To, co potem nastąpiło, było jedynym, jaki pamiętam, kiedy Tim Cook był zły, a on kategorycznie odrzucił światopogląd stojący za poparciem NCPPR. Powiedział, że Apple robi wiele rzeczy, ponieważ jest to słuszne i sprawiedliwe, oraz że zwrot z inwestycji (ROI) nie jest głównym czynnikiem branym pod uwagę w takich kwestiach. „Kiedy pracujemy nad udostępnieniem naszych urządzeń osobom niewidomym, nie biorę pod uwagę cholernego zwrotu z inwestycji.

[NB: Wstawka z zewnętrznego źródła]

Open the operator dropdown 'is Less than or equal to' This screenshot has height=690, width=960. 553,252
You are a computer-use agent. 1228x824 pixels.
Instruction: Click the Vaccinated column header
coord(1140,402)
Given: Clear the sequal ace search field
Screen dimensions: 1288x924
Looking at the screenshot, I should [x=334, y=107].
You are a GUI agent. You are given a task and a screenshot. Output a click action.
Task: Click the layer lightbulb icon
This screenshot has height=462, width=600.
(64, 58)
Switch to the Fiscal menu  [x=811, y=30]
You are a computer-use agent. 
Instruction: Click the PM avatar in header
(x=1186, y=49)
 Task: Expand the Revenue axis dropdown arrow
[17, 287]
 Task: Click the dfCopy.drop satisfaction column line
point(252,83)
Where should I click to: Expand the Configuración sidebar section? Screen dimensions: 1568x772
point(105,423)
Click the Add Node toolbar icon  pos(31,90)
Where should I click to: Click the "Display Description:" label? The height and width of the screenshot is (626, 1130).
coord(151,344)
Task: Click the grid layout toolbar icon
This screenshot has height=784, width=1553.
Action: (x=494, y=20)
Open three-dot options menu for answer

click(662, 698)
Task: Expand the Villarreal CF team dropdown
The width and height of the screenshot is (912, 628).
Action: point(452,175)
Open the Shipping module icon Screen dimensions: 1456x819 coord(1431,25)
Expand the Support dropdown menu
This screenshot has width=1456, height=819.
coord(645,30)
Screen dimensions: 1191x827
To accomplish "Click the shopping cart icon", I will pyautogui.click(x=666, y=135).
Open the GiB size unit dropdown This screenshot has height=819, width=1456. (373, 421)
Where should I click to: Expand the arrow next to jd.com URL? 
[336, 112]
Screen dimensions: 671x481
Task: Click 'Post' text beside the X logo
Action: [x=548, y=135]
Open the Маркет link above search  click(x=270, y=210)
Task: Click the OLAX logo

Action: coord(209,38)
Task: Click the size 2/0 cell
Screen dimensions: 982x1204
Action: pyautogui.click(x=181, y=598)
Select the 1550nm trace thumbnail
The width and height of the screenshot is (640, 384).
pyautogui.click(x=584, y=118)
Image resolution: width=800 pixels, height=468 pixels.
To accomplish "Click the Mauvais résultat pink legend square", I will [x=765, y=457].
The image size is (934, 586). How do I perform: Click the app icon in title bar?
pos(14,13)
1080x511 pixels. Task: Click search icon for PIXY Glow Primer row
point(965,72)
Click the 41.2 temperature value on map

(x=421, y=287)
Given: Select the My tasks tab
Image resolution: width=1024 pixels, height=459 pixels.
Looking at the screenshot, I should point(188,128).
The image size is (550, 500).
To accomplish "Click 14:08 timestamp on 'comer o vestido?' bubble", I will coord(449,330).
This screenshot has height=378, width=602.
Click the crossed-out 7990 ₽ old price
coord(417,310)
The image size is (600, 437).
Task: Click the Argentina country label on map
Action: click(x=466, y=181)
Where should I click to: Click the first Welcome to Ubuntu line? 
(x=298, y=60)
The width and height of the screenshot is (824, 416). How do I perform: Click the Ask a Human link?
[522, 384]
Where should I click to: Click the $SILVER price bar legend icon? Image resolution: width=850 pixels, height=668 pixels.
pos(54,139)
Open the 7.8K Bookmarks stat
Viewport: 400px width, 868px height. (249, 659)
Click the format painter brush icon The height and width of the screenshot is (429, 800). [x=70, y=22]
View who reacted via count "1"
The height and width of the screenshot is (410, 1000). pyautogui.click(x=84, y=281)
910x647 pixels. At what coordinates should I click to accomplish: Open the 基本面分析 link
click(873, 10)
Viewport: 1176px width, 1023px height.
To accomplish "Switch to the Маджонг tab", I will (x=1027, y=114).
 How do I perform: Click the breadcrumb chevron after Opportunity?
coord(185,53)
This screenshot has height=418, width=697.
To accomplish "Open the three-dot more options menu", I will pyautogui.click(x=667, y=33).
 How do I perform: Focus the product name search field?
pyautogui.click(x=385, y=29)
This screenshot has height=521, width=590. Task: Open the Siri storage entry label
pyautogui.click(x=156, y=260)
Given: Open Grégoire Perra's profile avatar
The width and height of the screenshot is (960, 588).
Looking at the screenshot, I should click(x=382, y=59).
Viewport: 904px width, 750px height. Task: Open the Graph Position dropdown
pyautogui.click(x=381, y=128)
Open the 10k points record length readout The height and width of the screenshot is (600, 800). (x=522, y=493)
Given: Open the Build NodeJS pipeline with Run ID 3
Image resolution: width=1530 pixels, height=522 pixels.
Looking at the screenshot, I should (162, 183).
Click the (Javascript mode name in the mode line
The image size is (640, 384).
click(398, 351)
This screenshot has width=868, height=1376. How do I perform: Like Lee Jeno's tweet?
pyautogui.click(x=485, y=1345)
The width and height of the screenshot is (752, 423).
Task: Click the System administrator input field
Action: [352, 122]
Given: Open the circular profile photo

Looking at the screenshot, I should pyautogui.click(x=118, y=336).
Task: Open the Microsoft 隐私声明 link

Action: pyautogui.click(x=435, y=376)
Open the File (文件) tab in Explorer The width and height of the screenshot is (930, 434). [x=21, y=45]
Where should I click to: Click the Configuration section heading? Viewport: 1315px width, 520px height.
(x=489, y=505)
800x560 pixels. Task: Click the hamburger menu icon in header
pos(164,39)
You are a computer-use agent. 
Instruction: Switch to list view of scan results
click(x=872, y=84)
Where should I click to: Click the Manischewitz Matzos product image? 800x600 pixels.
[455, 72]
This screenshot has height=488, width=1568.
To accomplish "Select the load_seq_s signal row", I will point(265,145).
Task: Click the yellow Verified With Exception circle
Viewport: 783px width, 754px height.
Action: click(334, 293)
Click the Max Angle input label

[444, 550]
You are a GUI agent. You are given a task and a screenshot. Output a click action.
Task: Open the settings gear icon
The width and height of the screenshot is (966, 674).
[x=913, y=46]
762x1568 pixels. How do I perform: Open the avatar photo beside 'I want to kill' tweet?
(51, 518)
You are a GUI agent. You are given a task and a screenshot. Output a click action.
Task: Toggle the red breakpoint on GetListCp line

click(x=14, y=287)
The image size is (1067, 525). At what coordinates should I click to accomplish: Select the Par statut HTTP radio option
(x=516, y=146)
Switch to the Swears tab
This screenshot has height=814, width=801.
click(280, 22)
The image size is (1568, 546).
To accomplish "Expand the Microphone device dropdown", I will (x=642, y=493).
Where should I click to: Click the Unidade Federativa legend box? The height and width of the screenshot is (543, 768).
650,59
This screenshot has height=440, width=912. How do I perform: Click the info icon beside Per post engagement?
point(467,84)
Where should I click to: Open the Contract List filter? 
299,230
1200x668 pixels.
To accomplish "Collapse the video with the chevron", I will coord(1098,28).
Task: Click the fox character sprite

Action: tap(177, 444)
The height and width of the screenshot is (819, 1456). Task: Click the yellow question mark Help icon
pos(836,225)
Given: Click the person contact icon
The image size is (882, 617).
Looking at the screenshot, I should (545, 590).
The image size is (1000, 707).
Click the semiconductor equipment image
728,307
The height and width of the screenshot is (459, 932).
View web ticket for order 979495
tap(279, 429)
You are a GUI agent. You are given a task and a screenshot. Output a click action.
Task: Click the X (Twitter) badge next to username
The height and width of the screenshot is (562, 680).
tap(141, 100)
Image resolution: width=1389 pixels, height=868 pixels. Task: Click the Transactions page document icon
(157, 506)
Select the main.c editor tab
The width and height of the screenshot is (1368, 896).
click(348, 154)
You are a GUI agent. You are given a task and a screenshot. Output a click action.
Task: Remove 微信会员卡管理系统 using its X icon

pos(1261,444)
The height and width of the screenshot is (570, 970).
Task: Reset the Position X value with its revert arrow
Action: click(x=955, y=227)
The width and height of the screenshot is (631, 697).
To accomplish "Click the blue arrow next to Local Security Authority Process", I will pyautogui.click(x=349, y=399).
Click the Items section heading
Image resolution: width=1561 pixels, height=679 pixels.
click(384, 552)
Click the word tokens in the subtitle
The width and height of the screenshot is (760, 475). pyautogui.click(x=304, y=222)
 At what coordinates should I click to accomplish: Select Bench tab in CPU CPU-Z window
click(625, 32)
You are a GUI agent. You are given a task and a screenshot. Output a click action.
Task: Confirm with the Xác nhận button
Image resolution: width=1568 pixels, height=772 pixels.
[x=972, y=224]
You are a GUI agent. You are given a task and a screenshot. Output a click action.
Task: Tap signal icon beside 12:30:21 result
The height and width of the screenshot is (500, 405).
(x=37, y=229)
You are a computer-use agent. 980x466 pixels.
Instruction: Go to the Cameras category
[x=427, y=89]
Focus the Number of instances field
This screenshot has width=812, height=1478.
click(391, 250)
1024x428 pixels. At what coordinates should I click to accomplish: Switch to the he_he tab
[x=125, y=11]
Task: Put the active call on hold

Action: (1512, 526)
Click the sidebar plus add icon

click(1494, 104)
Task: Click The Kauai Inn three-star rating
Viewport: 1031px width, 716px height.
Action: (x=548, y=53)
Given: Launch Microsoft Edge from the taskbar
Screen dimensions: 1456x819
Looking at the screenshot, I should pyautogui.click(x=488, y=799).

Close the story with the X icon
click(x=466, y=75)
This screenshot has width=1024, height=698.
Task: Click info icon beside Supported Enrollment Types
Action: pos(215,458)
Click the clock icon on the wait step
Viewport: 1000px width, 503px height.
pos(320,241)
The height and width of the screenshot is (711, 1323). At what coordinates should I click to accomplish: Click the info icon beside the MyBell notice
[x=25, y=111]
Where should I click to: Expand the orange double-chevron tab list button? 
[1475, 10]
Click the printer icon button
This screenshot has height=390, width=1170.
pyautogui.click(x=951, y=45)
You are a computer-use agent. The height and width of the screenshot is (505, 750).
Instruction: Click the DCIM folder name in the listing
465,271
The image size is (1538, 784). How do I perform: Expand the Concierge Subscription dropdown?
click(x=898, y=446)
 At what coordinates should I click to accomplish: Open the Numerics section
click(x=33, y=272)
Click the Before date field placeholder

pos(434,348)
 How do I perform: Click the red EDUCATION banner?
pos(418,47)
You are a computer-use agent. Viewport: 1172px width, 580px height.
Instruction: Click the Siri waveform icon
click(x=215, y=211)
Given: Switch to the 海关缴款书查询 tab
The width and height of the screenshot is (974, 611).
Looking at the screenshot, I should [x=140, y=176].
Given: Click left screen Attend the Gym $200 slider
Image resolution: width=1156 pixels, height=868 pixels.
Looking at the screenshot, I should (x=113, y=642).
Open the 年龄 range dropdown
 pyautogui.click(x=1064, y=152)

Jeśli chcesz, żebym robił coś tylko ze względu na zwrot z inwestycji, powinieneś wycofać się z tych akcji. To samo powiedział o kwestiach ochrony środowiska, bezpieczeństwie pracowników i innych obszarach, w których Apple jest liderem.

  Ta propozycja amerykańskiej organizacji wywołała pierwszą nerwową reakcję Tim Cook na publicznym zgromadzeniu potwierdził to Apple podejmować wiele projektów, bo są one uczciwe i sprawiedliwe, a ci, którzy myślą tylko o zysku, powinni sprzedać swoje akcje Apple. Oczywiście do firmy Apple nie złożono później żadnej innej propozycji tego typu, ale reakcja Tima Cooka na nią pokazuje, jak ważne są dla niego projekty z zakresu ochrony środowiska i nie tylko.

  Oczywiście nerwowy wybuch Cooka skłonił tę organizację do opublikowania notki prasowej krytykującej reakcję obecnego dyrektora generalnego Apple, ale zapewne niewielu będzie pod wrażeniem tych, którzy żyją tylko dla zysku.